— RECORD EXTRACTS —
----------------

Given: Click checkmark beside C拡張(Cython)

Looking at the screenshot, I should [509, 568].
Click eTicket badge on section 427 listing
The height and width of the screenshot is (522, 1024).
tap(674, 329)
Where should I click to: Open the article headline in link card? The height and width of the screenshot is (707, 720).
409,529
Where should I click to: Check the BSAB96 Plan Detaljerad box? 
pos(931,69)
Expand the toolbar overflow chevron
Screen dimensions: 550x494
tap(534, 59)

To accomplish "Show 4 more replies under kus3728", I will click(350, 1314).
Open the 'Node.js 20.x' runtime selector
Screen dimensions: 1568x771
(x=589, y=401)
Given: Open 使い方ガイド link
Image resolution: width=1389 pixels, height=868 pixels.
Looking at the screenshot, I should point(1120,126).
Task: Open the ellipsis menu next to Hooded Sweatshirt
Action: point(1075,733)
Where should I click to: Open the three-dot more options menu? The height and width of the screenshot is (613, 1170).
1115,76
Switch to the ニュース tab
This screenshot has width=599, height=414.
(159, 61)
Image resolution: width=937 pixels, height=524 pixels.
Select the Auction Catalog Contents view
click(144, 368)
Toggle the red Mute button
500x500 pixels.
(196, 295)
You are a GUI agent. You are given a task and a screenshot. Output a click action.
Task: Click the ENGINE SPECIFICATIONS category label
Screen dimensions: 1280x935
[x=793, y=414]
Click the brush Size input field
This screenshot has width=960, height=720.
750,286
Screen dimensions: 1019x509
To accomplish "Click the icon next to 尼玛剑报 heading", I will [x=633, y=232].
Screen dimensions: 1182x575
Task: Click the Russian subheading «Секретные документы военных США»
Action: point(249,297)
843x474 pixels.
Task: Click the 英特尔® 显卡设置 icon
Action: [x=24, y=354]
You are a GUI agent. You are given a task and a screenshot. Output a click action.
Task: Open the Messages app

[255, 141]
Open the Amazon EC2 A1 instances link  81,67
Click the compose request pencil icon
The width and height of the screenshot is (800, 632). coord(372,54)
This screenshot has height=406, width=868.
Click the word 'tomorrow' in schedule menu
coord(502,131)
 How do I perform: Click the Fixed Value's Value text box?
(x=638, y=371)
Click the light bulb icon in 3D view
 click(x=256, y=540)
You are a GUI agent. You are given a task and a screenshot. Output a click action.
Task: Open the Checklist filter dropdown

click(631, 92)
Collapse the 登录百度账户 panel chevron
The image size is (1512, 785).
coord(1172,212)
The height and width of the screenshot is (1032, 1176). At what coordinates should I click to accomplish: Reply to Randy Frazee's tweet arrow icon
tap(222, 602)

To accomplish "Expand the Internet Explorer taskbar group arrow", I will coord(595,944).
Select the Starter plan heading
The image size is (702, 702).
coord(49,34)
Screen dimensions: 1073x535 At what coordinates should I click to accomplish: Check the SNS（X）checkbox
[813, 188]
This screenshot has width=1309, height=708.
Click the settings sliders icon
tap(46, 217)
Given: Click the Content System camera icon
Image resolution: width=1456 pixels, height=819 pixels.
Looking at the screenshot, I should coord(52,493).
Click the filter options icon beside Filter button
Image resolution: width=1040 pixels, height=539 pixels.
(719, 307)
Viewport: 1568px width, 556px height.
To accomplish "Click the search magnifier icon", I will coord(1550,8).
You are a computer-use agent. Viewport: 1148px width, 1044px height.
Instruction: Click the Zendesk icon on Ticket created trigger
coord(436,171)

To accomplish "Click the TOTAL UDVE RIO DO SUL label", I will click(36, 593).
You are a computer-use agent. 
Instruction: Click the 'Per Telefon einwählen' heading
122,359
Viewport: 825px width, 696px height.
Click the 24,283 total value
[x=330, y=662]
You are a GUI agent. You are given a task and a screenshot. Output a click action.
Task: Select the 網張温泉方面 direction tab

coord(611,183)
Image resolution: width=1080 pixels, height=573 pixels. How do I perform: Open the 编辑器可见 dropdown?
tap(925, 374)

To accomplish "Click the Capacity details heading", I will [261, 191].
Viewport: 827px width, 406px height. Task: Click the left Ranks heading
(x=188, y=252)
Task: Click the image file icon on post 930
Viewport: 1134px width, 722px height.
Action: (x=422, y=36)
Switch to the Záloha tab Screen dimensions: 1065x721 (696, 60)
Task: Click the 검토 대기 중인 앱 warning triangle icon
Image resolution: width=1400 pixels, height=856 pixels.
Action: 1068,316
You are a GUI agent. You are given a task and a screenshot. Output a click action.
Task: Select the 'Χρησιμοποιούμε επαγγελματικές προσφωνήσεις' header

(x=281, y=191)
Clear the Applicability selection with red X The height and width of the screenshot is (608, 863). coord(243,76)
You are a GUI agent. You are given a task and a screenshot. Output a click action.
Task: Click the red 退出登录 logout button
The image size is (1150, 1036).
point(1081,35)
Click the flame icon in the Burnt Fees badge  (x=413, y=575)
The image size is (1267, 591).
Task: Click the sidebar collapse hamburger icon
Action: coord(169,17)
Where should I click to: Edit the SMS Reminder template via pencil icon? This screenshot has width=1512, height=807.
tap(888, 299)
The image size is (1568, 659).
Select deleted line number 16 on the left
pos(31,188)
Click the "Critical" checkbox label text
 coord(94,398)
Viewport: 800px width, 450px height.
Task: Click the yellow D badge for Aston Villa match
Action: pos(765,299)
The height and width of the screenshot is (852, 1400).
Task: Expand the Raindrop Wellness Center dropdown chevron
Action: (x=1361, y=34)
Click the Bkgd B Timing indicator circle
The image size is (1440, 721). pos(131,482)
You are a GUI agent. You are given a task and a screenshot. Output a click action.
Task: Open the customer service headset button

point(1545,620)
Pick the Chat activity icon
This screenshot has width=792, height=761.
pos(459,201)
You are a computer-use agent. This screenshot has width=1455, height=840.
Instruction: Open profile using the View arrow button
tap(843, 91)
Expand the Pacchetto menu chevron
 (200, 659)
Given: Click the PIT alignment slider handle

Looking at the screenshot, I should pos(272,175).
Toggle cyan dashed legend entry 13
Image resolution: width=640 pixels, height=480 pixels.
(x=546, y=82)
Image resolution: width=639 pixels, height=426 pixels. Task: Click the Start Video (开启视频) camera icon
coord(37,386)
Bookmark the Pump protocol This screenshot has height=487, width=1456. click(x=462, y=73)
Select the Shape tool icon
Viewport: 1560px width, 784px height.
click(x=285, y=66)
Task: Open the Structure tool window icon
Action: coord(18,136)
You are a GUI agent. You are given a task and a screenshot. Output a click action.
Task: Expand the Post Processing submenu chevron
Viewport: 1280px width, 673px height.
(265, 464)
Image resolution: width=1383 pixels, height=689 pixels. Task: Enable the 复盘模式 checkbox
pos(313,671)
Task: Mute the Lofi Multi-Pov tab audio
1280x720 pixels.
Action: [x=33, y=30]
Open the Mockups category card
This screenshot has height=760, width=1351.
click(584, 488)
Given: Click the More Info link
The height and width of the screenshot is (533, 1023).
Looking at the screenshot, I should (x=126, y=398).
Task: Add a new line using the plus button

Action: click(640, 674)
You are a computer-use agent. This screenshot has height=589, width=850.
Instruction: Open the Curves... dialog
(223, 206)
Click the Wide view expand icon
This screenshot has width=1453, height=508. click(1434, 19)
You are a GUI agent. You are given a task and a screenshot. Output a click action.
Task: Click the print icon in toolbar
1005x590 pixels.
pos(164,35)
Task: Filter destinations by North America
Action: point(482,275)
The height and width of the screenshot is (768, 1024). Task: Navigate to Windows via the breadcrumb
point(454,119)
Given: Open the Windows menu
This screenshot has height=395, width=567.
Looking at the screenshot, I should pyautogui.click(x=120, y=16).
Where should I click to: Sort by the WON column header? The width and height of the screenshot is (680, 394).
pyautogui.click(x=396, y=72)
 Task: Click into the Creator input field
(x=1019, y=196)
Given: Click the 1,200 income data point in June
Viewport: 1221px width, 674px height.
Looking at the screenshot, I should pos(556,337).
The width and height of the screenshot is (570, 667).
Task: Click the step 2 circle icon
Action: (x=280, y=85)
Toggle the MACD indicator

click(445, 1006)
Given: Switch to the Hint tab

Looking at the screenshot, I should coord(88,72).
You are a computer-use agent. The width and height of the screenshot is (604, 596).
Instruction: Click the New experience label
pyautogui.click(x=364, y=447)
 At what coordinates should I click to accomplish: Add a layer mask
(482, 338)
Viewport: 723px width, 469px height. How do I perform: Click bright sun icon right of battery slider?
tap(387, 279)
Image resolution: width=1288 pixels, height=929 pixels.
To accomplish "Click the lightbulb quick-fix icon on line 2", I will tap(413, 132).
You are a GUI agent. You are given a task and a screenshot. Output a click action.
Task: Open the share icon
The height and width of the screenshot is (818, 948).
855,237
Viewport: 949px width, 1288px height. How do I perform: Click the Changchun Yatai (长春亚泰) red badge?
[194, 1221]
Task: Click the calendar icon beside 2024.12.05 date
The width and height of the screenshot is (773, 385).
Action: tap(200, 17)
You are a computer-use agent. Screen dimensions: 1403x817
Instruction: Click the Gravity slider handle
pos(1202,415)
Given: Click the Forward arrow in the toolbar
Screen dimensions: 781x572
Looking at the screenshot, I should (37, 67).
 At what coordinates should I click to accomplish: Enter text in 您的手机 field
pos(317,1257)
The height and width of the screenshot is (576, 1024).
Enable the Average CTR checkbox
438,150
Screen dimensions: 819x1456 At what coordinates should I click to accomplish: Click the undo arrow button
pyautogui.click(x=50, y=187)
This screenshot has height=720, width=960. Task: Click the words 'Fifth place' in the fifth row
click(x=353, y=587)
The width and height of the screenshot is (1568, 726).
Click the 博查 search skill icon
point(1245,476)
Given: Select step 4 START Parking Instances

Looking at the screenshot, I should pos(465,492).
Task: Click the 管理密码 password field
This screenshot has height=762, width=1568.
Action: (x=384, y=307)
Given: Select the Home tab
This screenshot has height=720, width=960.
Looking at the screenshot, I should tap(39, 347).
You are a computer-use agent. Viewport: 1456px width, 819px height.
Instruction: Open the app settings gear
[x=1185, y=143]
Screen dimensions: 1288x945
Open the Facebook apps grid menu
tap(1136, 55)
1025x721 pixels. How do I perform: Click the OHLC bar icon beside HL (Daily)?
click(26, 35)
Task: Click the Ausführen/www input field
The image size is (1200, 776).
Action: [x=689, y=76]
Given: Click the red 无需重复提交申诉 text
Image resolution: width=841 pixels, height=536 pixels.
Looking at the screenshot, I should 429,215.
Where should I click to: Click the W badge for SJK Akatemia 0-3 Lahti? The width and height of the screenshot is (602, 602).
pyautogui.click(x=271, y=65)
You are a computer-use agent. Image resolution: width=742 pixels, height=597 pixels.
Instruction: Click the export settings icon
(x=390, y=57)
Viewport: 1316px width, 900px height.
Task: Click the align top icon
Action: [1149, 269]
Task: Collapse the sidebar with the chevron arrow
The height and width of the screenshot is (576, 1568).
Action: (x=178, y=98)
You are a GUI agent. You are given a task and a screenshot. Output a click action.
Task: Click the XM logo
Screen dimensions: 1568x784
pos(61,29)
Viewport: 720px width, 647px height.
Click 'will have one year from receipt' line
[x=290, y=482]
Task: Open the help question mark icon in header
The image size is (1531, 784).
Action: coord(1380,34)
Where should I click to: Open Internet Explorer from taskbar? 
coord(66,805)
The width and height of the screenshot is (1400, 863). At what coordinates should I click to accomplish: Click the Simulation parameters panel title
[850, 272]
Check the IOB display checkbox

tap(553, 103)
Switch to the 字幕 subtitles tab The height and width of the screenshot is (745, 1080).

----------------

— STATED EXERCISE —
Transcribe the data verbatim, starting at the line containing "Viewport: 825px width, 696px height." and ending at the line containing "Action: (x=1361, y=34)", with both of those lines included.

— EXERCISE RESPONSE —
Viewport: 825px width, 696px height.
Click the 24,283 total value
[x=330, y=662]
You are a GUI agent. You are given a task and a screenshot. Output a click action.
Task: Select the 網張温泉方面 direction tab

coord(611,183)
Image resolution: width=1080 pixels, height=573 pixels. How do I perform: Open the 编辑器可见 dropdown?
tap(925, 374)

To accomplish "Click the Capacity details heading", I will [261, 191].
Viewport: 827px width, 406px height. Task: Click the left Ranks heading
(x=188, y=252)
Task: Click the image file icon on post 930
Viewport: 1134px width, 722px height.
Action: (x=422, y=36)
Switch to the Záloha tab Screen dimensions: 1065x721 (696, 60)
Task: Click the 검토 대기 중인 앱 warning triangle icon
Image resolution: width=1400 pixels, height=856 pixels.
Action: 1068,316
You are a GUI agent. You are given a task and a screenshot. Output a click action.
Task: Select the 'Χρησιμοποιούμε επαγγελματικές προσφωνήσεις' header

(x=281, y=191)
Clear the Applicability selection with red X The height and width of the screenshot is (608, 863). coord(243,76)
You are a GUI agent. You are given a task and a screenshot. Output a click action.
Task: Click the red 退出登录 logout button
The image size is (1150, 1036).
point(1081,35)
Click the flame icon in the Burnt Fees badge  (x=413, y=575)
The image size is (1267, 591).
Task: Click the sidebar collapse hamburger icon
Action: coord(169,17)
Where should I click to: Edit the SMS Reminder template via pencil icon? This screenshot has width=1512, height=807.
tap(888, 299)
The image size is (1568, 659).
Select deleted line number 16 on the left
pos(31,188)
Click the "Critical" checkbox label text
 coord(94,398)
Viewport: 800px width, 450px height.
Task: Click the yellow D badge for Aston Villa match
Action: pos(765,299)
The height and width of the screenshot is (852, 1400).
Task: Expand the Raindrop Wellness Center dropdown chevron
Action: (x=1361, y=34)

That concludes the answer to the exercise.